Famine Continues to Ravage East Africa
AFRICA, 1 Aug 2011
During the worst drought in 60 years, over 11 million people across the Horn of Africa are at risk of dying.
In Somalia, where civil war has ravaged the country, where conflict continues to claim victims, a new hardship is being visited on the innocent.
Thirty years ago the world rallied to help the famine victims of Ethiopia and across the Horn of Africa, and vowed never again.
Now, after the worst drought in the region in 60 years, thousands are dead, thousands dying and more than 11 million people are at risk.
The drought was officially declared last week by the United Nations, and the international community is now trying to co-ordinate an action plan.
They gathered in Rome at the headquarters of the United Nation’s Farming and Agriculture Organisation (FAO), the representatives of 191 countries, of non-government organisations, of charities and aid groups.
They were told by the foreign minister of Somalia’s government in exile Mohamed Ibrahim: “The people of Somalia now face widespread famine for a wide array of reasons, extremely low rates of rainfall for the past two years, al-Shabab’s blockade of humanitarian and aid agencies access to the needy, the vulnerability of the Somali people and the continual chaos and instability throughout the region”.
Famine in a failed state
The problem of access has dominated much of the discussion. Somalia is a failed state. The rule of law is ignored and the Islamist fighters of al-Shabab control large parts of the country. They have in the past banned international aid agencies from working in the area with threats of extreme violence. In early July it said would accept groups it had blocked. But just last week, it again said it would stop groups it considered Western or ”Christian”. And so people continue to starve, blocked from the help that could save them.

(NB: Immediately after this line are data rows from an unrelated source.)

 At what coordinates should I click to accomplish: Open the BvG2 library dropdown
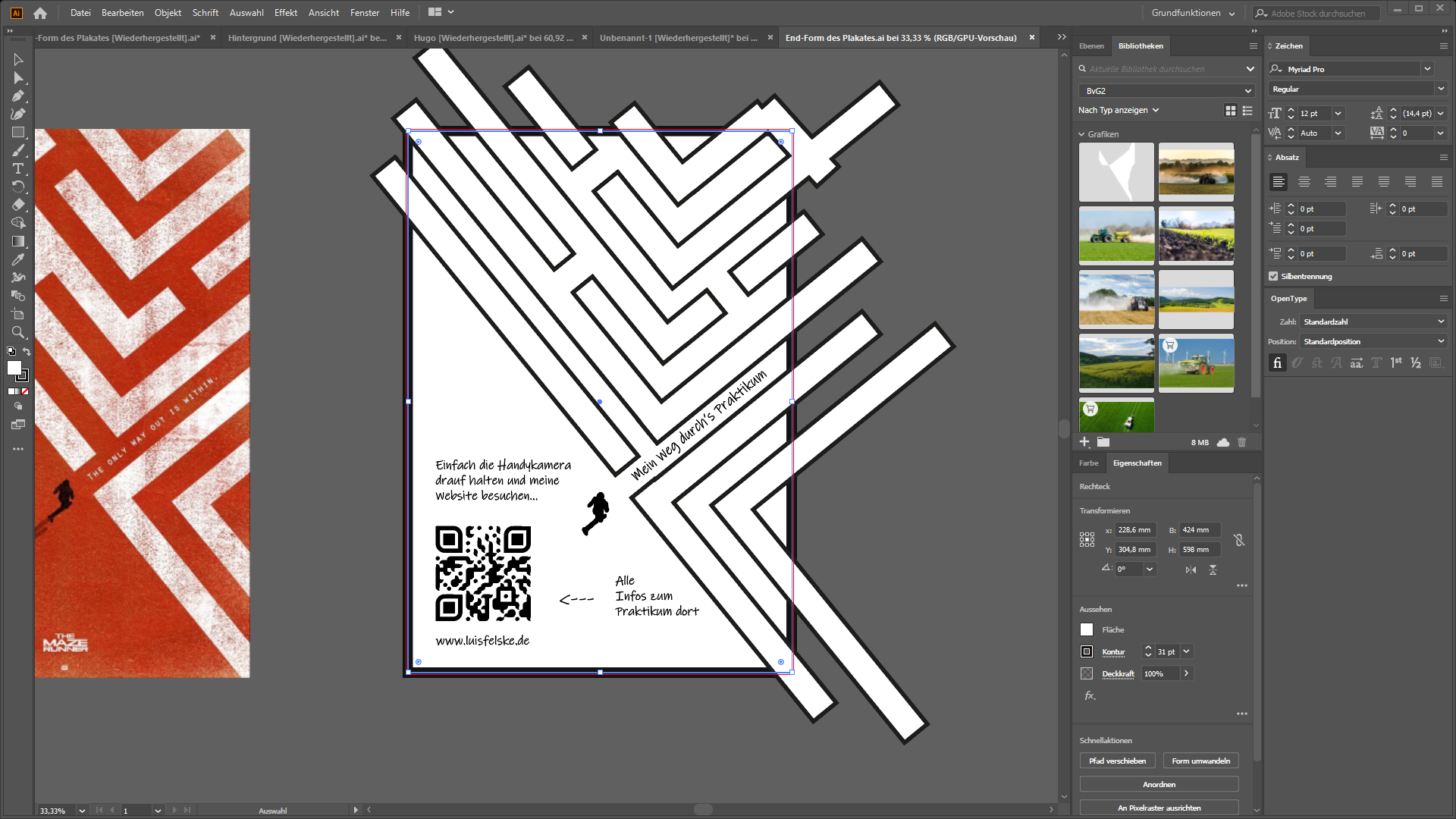(1166, 90)
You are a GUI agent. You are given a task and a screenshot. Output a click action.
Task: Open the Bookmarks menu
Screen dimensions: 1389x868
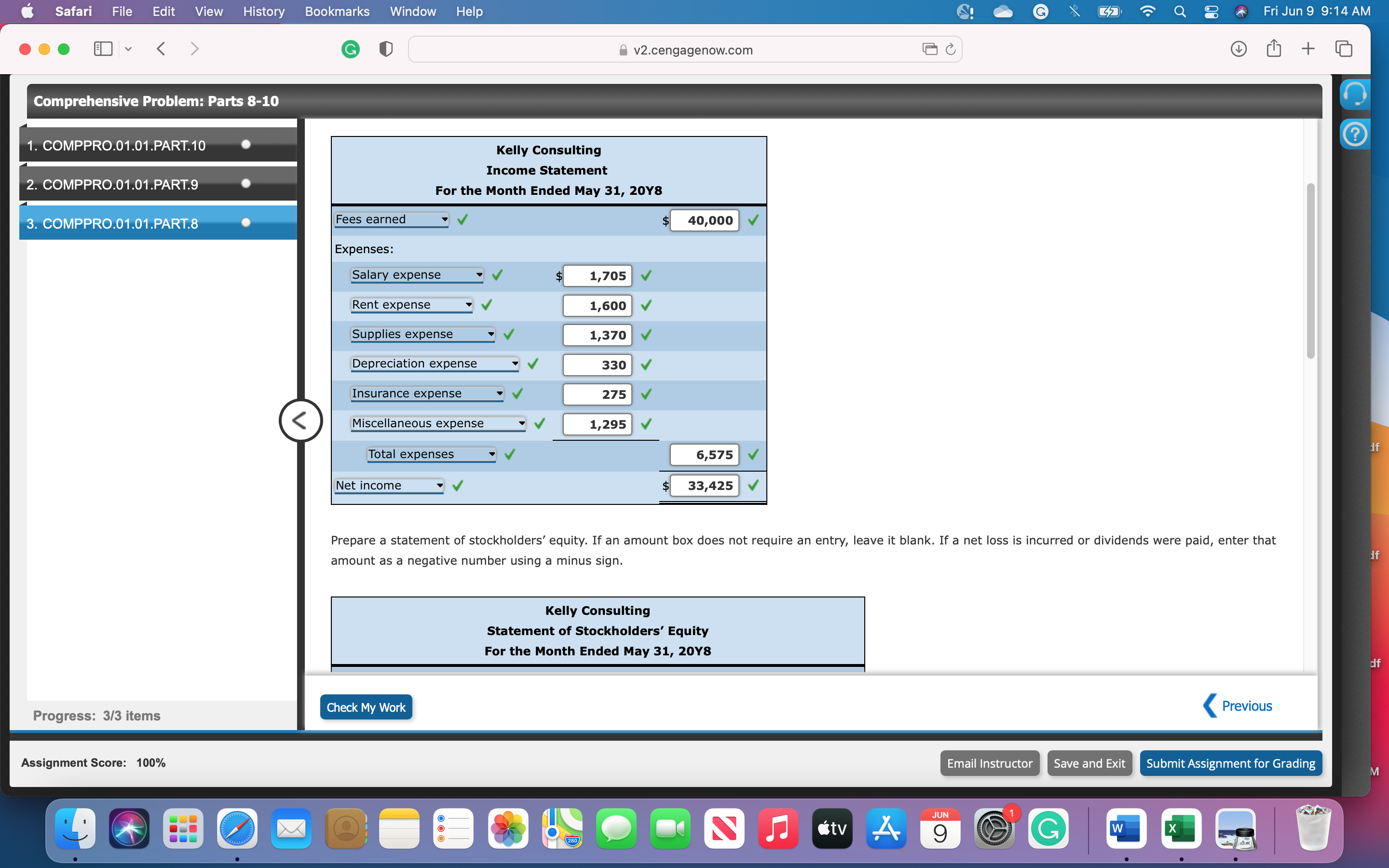[x=337, y=12]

The famine is biting in Somalia, but 11 million people in Ethiopia, Kenya, Djibouti and Eritrea are also struggling to find enough food to eat. The drought has destroyed crops, conflict has forced people to run from the areas where they live, and – crucially – where they farm. The drop in production has led to a spike in demand, sending food prices soaring beyond the reach of most ordinary families. Refugees are spilling out of Somalia, heading to refugee camps where they hope not for a better life, but simply for the chance of one.

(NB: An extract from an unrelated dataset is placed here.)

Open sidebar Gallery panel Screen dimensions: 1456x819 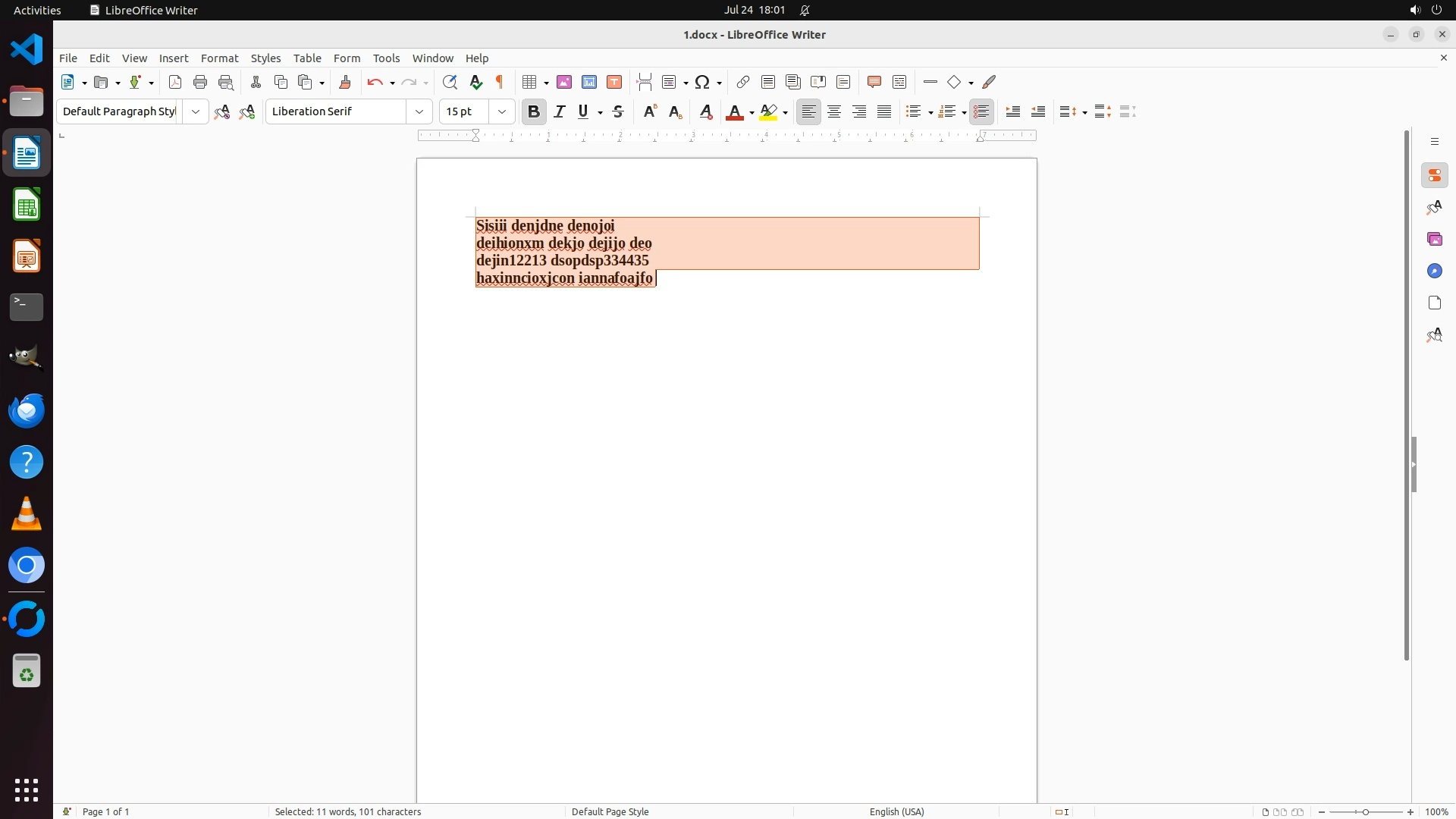pos(1434,240)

Josette Sheeran is the head of the UN’s World Food Programme. She arrived at the conference on the overnight flight from East Africa, having toured the areas most affected.

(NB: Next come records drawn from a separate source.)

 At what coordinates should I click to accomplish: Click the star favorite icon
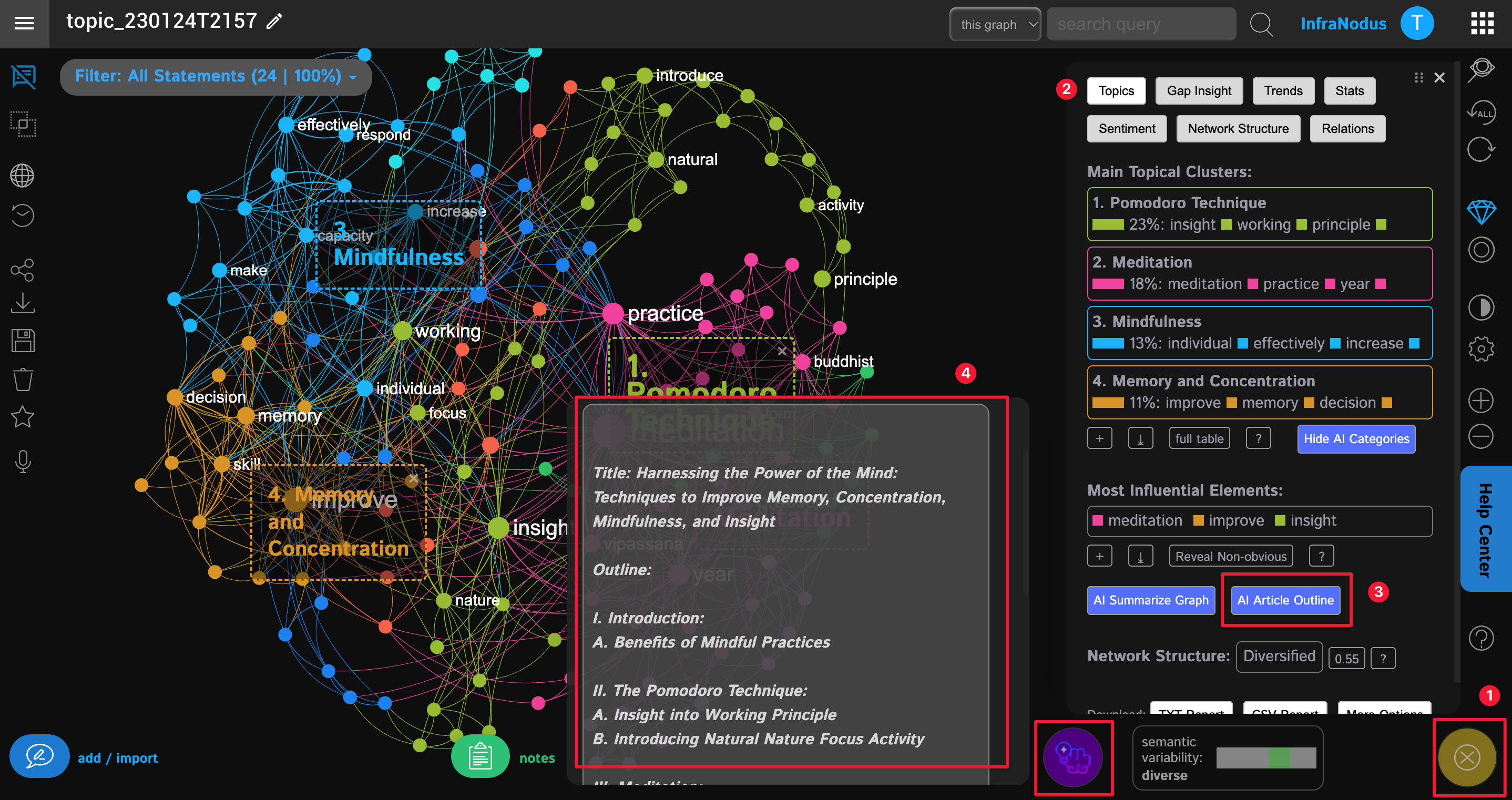[22, 417]
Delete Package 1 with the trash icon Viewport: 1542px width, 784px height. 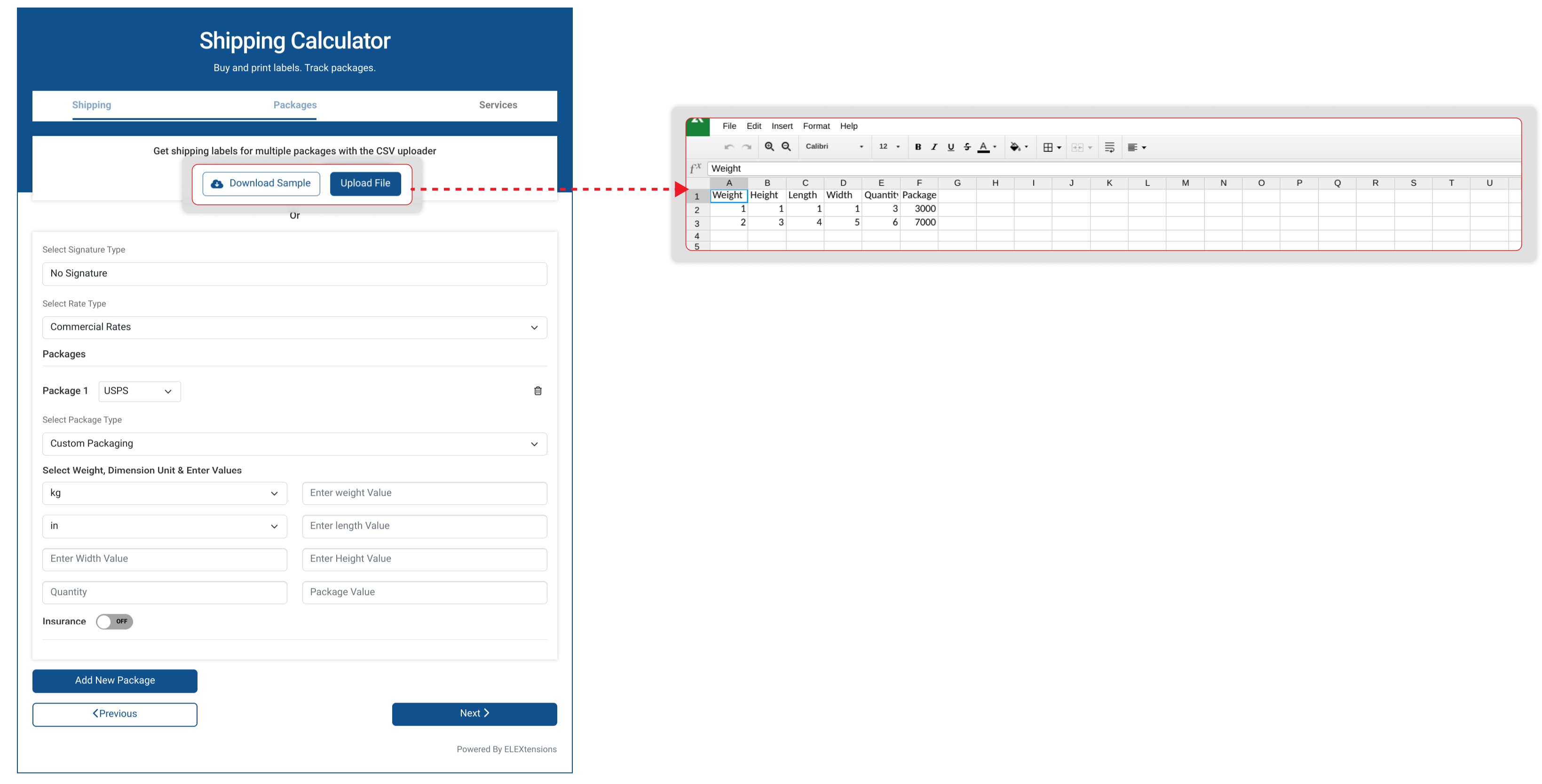click(538, 391)
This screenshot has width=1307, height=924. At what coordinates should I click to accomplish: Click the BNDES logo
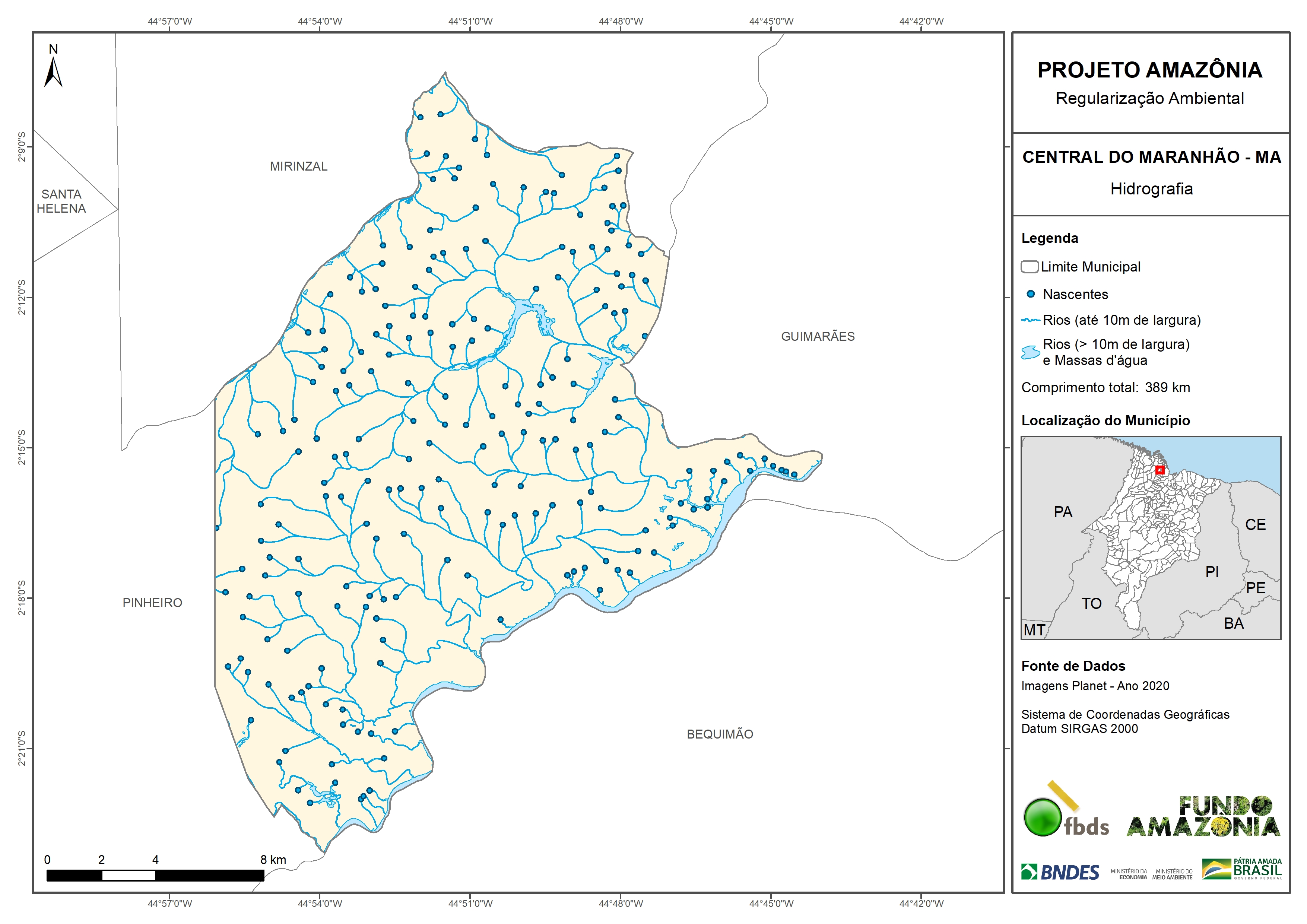pyautogui.click(x=1060, y=872)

She saw thousands of Somalis slowly making their way to the temporary camps which are now almost bursting with exhausted, emaciated people. “What we saw is children who are arriving so weak that many of them are in stage four malnutrition and have little chance – less than 40 per cent chance – of making it,” she told the delegates. “We also heard from women who had to leave babies along the road and make the horrifying choice of saving the stronger for the weaker or those who had children die in their arms,” she added.
Sheeran, who has been credited with bringing a new dynamism to the World Food Programme, denied that the world had ignored warnings that a crisis was coming, only waking up when pictures of dead babies started to fill the TV screens. “This drought is worse than the one in the 1980s, but fewer people are dying because of the programmes put in place, the early-warning systems and the resilience measures that have been introduced. It’s still too many and we need to work to save lives.”
Kanayo Nwanze is an agricultural specialist who runs the UN’s International Fund for Agricultural Development. He welcomes the international intervention but believes Africa should be doing much more to help Africans: ”If Africa does not get its house in order and expects the world to help us out, we are dreaming”, said Nwanze. And he told me, “Tanzania, Kenya and Ghana are moving ahead with agriculture but less than ten countries have fulfilled the pledge they made in 2003 to set aside ten per cent of their budgets for agriculture”.
Nwanze pointed out that 30 years ago, Africa was a net exporter of many foods. “Now it imports. And that is due to bad governance.”
The international community has pledged many millions to help with the immediate crisis, but Barbara Stocking of the charity Oxfam believes that short-term fixes don’t help the long-term problems. Describing the famine as “shameful”, she said, “We have not had the investment in small producers across the world that was expected. The money has simply not come through”. And she insisted that people must hold their governments to account when they promise money to help and then don’t follow through.
As one delegate told me: “People are dying in the drought in the Horn of Africa because the rains failed. The international community can’t afford to do the same.”